Предложенный отрывок:
-----
Наступил 1990 год, а за ним полная разруха и брожение умов. И где-то, через год или два, а может, и три после Великой капиталистической революции объявилась в моем доме американка и попросила написать «коротЕнько», станиц на десять и не более, творческую биографию, да ещё присовокупить ко всем моим кратко запротоколированным несчастьям моё авторское кредо, чем озадачила меня вконец. Тогда подобные личности (и не только женского пола) из среды наших бывших соотечественников, прозябавшие без денег на своей новой родине, но не лишенные бизнес-идей, то и дело всплывали в Москве, пытаясь сделать свой маленький гешефт. То, что делали наши художники-прикладники, честно и преданно работавшие уже многие годы в русле народных традиций в области художественного текстиля и авторского костюма, столь разительно отличалось от арбатских матрешек и сувениров с «Вернисажа» в Измайлово, что это понимали даже случайные ловцы сиюминутной удачи. Они нутром чувствовали, что на этом можно заработать, но как именно – представляли слабо. Именно по этой причине чаще всего дальше «протокола о намерениях» дело не шло. Хотя у кого-то сладилось: и свет посмотрели, и себя показали…

Но, пожалуй, следует вернуться к заданию, полученному мною от дамы «искусствоедки». Итак, едва начав писать собственную творческую биографию, я поняла, что попросту не сумею втиснуться в отведённый формат, ибо мне тут же захотелось описать всех и вся, словом всё, встретившееся на моём жизненном пути и имевшее самое прямое отношение к тому, что я стала… тем, кем стала. Исписав энное количество раз по десять страниц, я принялась лихорадочно искать выход из критической ситуации и... нашла: позвонила подружкам и спросила, о чём в таких случаях пишут они? Тут-то мне доступно и объяснили, что от меня требовалась самая обыкновенная «объективка» плюс перечень всех выставок и заслуг, если таковые имеются.
-----
Выдержки из данных:
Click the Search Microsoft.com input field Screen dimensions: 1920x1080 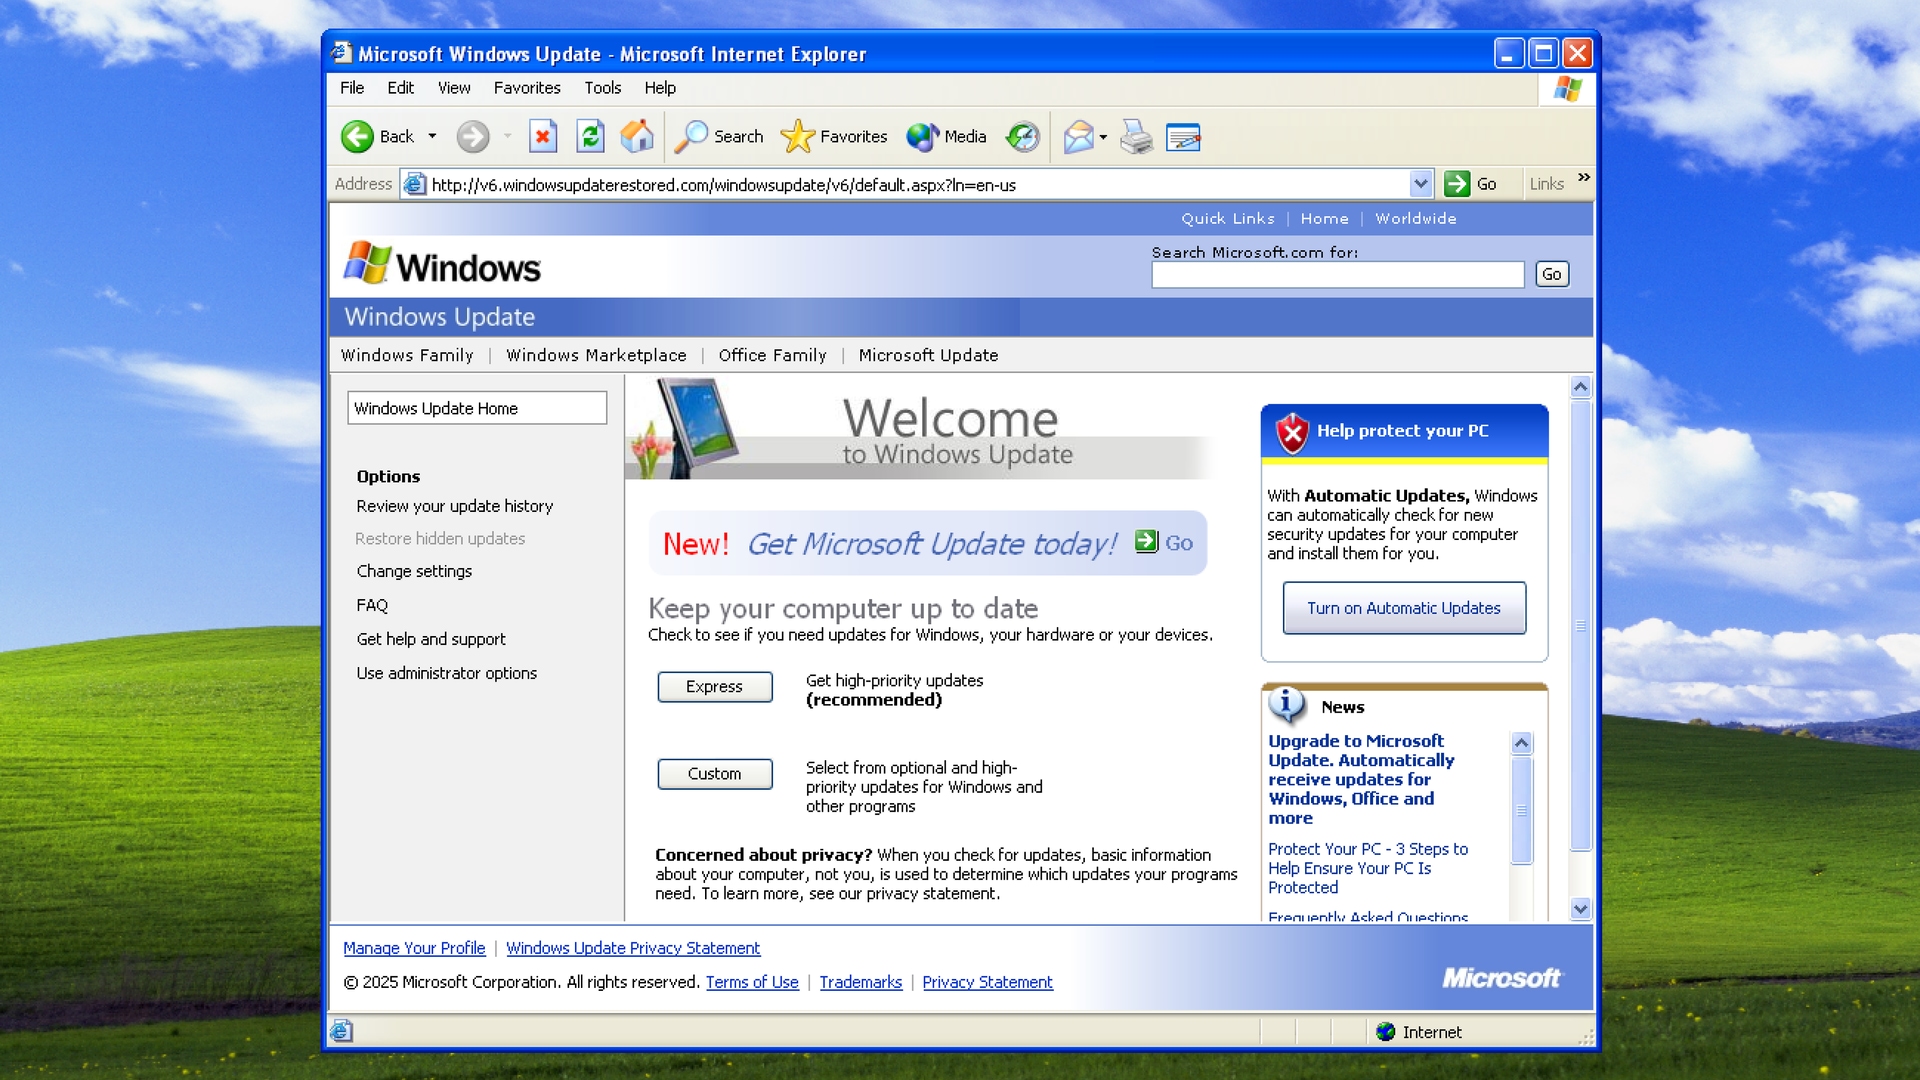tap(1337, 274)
-----
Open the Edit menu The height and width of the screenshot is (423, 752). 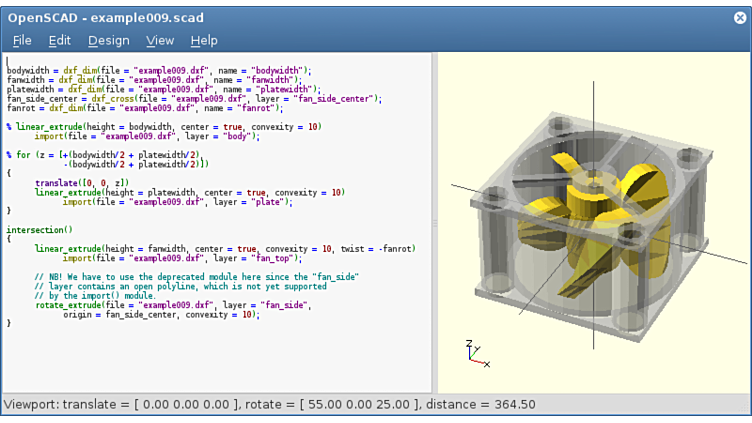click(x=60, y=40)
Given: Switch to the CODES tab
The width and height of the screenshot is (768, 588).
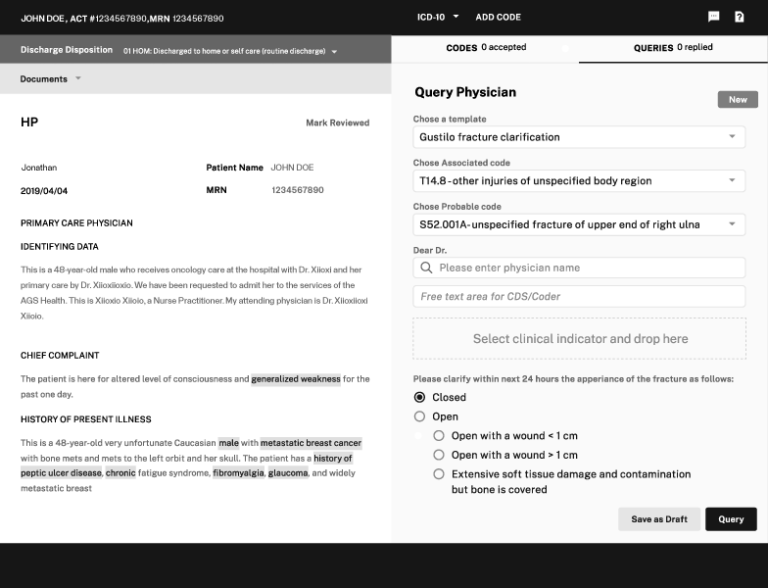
-----
Задание:
Выведите в точности фрагмент отрывка о написании творческой биографии, начиная со слов «Но, пожалуй, следует» и далее вплоть до слов «если таковые имеются.».

Результат выполнения:
Но, пожалуй, следует вернуться к заданию, полученному мною от дамы «искусствоедки». Итак, едва начав писать собственную творческую биографию, я поняла, что попросту не сумею втиснуться в отведённый формат, ибо мне тут же захотелось описать всех и вся, словом всё, встретившееся на моём жизненном пути и имевшее самое прямое отношение к тому, что я стала… тем, кем стала. Исписав энное количество раз по десять страниц, я принялась лихорадочно искать выход из критической ситуации и... нашла: позвонила подружкам и спросила, о чём в таких случаях пишут они? Тут-то мне доступно и объяснили, что от меня требовалась самая обыкновенная «объективка» плюс перечень всех выставок и заслуг, если таковые имеются.